После этого роли переменились – Клара и Милена уселись на диван, а Сильвии завязали глаза. Но долго водить ей не пришлось – майор Шмидт, совершив обходной маневр, попытался было похлопать ее по пышному заду, но был проворно схвачен за руку. Однако опознавать пойманного надо было не по руке. Подстрекаемая откровенными шуточками своих подруг, румынка расстегнула брюки майора и решительно запустила туда руку.
– Н-да, – глубокомысленно изрекла она, – ну, такой солидный жезл может принадлежать только старшему по званию! Майор, теперь ваша очередь водить!
Шмидту пришлось тяжелее всего – несмотря на все подсказки Фихтера и Хартвига, ему никак не удавалось поймать ни одной из девиц, пока Милена наконец не сжалилась над ним и не угодила в его объятия.

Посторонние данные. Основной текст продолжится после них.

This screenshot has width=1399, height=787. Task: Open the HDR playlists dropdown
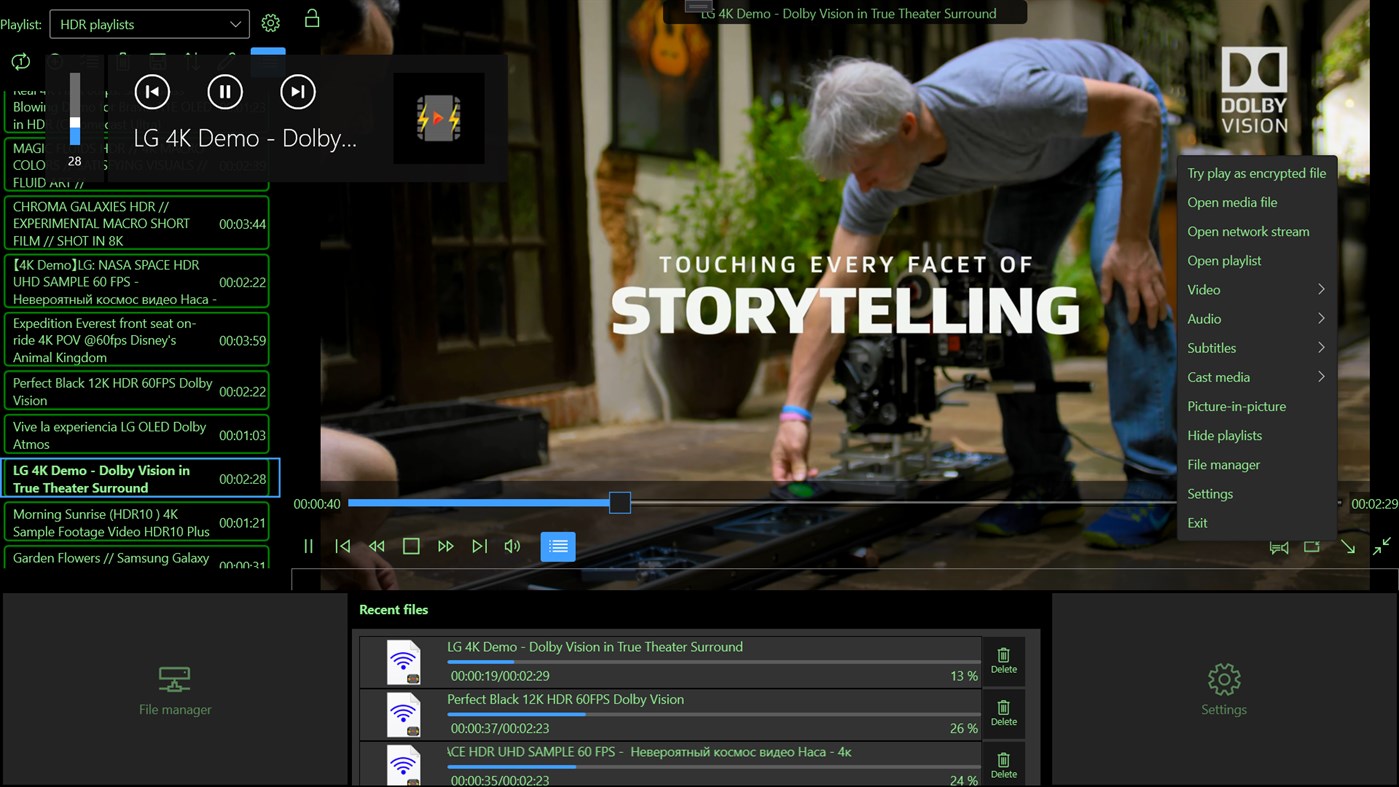pos(148,23)
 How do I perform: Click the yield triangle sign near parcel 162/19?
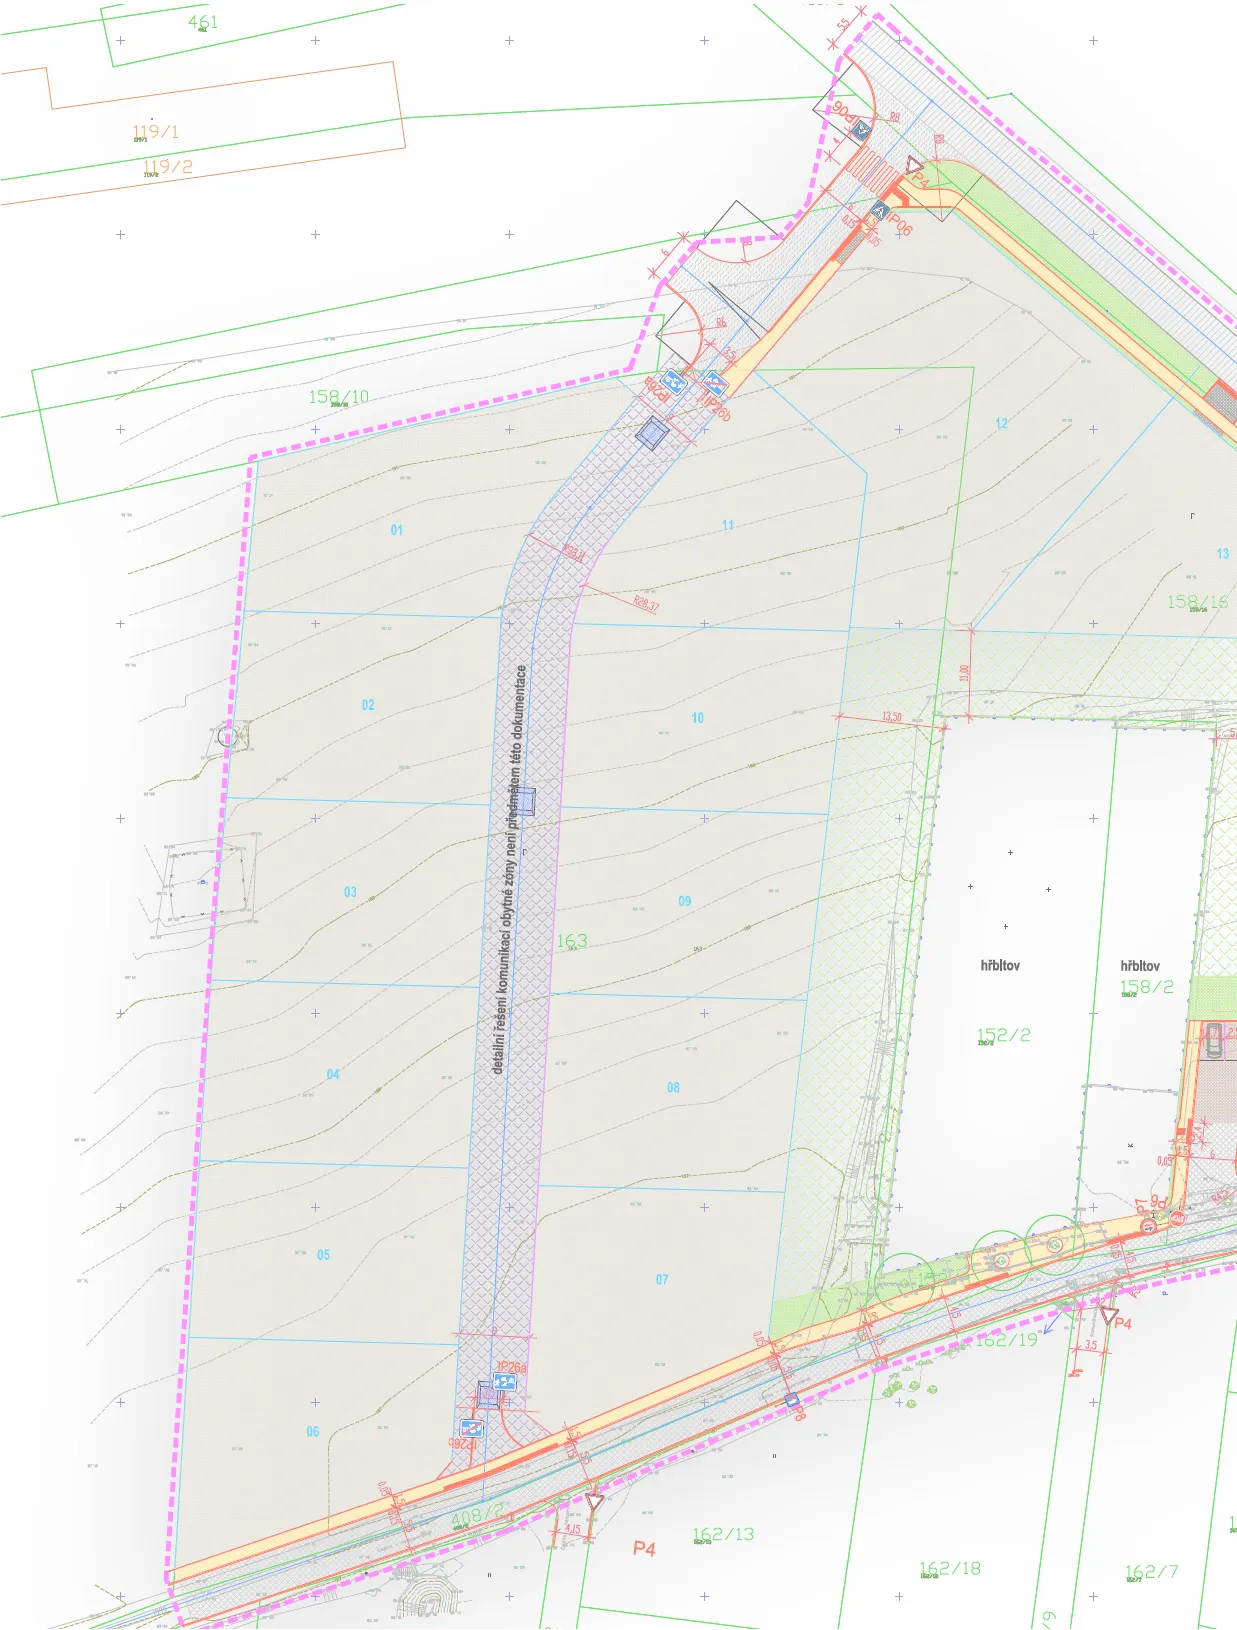1108,1312
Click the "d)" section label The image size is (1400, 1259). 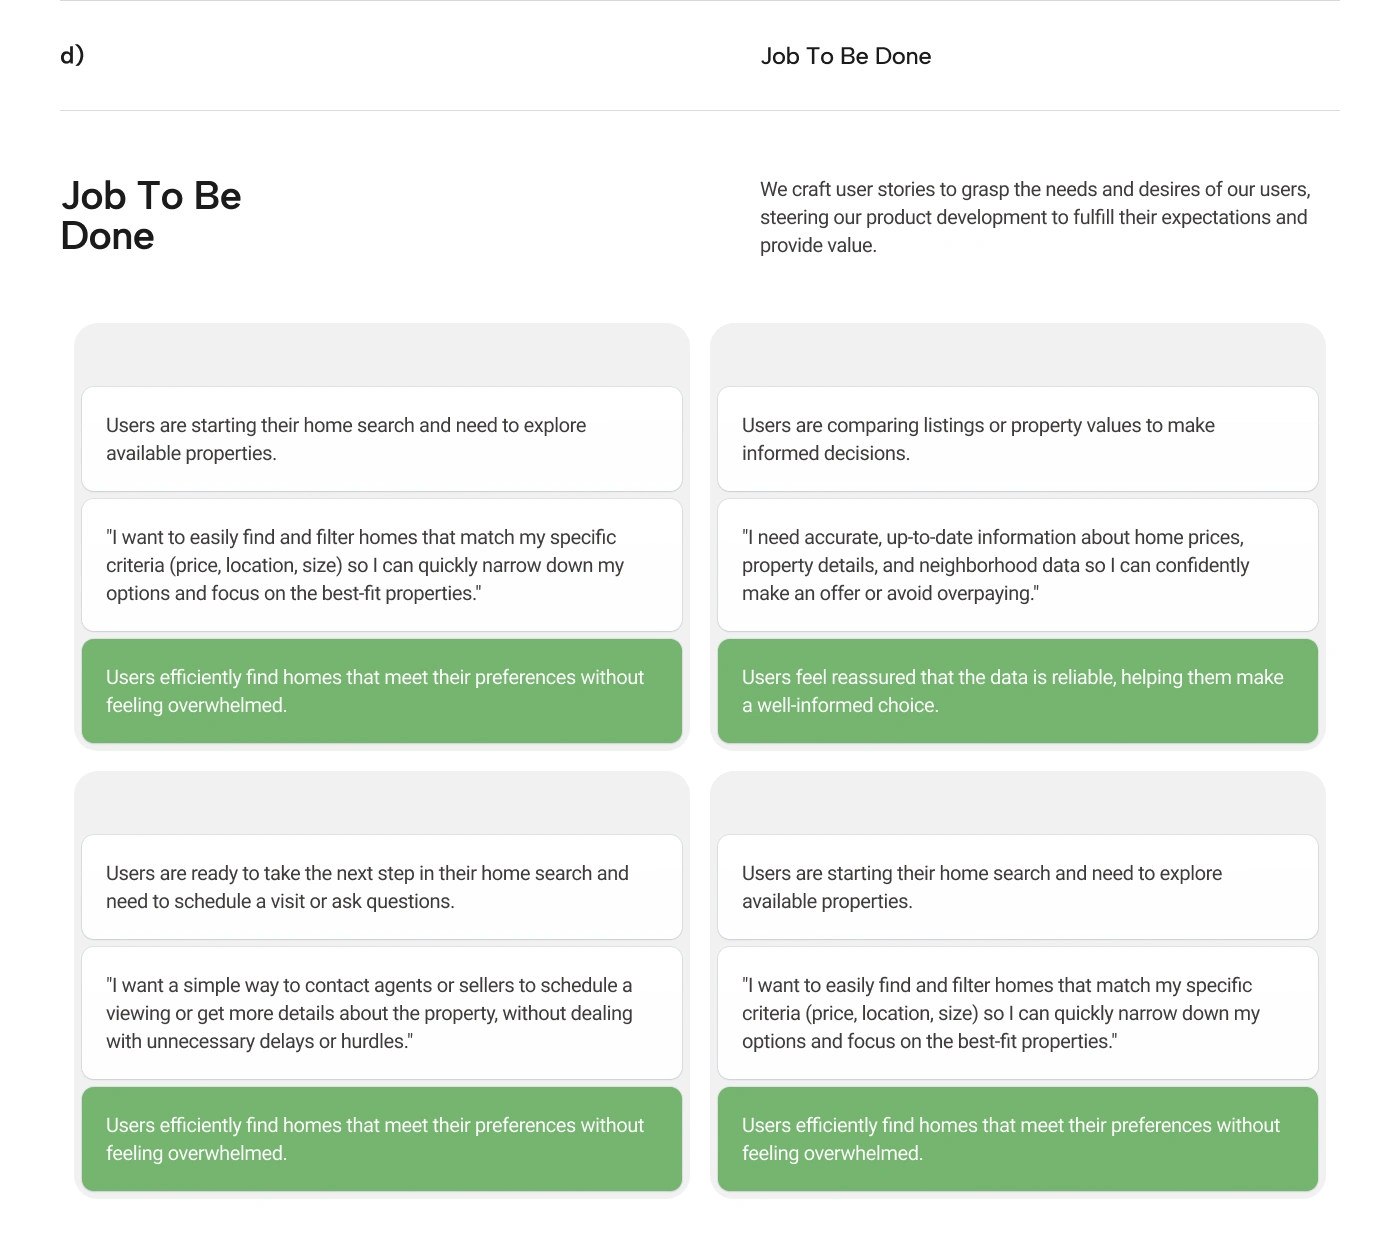[72, 55]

Запыхавшийся Шмидт долго щекотал усами ее небольшие, но очень красивые груди, после чего вдруг сорвал с глаз повязку и заявил:
– А не пора ли нам сделать перерыв?
Разгоряченные Фихтер и Хартвиг немедленно согласились, после чего все три парочки покинули кабинет, подталкивая друг друга и пересмеиваясь, поднялись наверх и, оказавшись в длинном коридоре, куда выходило несколько дверей, разбрелись по комнатам, договорившись через час собраться снова.
Оказавшись в уютном номере, освещенном лишь одним газовым рожком, который был прикрыт красным, венецианского стекла абажуром, лейтенант Фихтер лениво обнял Сильвию и подвел ее к широкой двуспальной кровати.
– Подожди, я разденусь, – томно произнесла она, взявшись за крючки платья.